| Selected passage |
----

UNC Health and Orange County clinics are offering COVID-19 booster shots for certain individuals following recent guidance from the U.S. Centers for Disease Control and Prevention.
The CDC has recommended that high-risk individuals get the Pfizer-BioNTech COVID-19 vaccine booster shot, according to a Sept. 24 press release.
Individuals must have received the Pfizer vaccine at least six months ago and be eligible in accordance with CDC recommendations to receive the booster shot.
The CDC recommends that all individuals age 65 and older, as well as those who are 18 or older and live in long-term care settings, have underlying medical conditions or work or live in high-risk settings, receive the booster shot.
UNC Health is distributing COVID-19 booster shots at some UNC clinics, and some CVS pharmacies in the area are also offering the booster.
Elizabeth Ramsey, the director of clinical business operations at UNC Health, said she recommends people get the COVID-19 booster shot if they are eligible.
“The data is pretty compelling so far, and we anticipate that the Moderna and Johnson & Johnson booster data will follow that of Pfizer's,” Ramsey said.

----

| Recorded information |

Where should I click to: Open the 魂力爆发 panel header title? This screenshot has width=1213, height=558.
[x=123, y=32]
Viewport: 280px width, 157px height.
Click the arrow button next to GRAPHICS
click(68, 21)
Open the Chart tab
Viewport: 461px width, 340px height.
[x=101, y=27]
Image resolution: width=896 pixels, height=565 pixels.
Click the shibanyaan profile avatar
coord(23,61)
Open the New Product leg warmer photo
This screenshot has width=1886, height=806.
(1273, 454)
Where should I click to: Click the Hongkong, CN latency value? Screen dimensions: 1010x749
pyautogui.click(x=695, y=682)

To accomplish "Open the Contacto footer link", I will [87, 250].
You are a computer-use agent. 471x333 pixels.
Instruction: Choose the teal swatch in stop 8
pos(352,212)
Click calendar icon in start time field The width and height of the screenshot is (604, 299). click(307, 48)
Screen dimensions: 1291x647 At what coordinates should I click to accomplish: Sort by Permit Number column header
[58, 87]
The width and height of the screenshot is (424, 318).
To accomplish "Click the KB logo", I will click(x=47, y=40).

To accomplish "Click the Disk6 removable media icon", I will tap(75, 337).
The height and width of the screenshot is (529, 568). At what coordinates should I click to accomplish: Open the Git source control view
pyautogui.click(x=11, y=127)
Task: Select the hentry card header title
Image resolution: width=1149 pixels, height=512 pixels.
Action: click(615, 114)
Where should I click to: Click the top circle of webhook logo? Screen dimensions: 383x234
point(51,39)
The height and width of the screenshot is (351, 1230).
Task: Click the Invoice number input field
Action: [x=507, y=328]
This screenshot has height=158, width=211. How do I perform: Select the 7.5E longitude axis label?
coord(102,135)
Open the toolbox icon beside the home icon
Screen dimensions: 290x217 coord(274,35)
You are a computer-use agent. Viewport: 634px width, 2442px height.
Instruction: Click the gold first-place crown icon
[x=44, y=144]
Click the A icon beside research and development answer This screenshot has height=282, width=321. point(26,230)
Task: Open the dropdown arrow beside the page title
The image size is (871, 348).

----

| Activity |
Rewrite the paragraph of the booster shot article above that begins "The CDC recommends that all individuals age 65" as a bulleted list of the groups it names, keeping its main facts.

| Response for this exercise |
The CDC recommends the booster shot for:
- All individuals age 65 and older
- Those 18 or older who live in long-term care settings
- Those 18 or older who have underlying medical conditions
- Those 18 or older who work or live in high-risk settings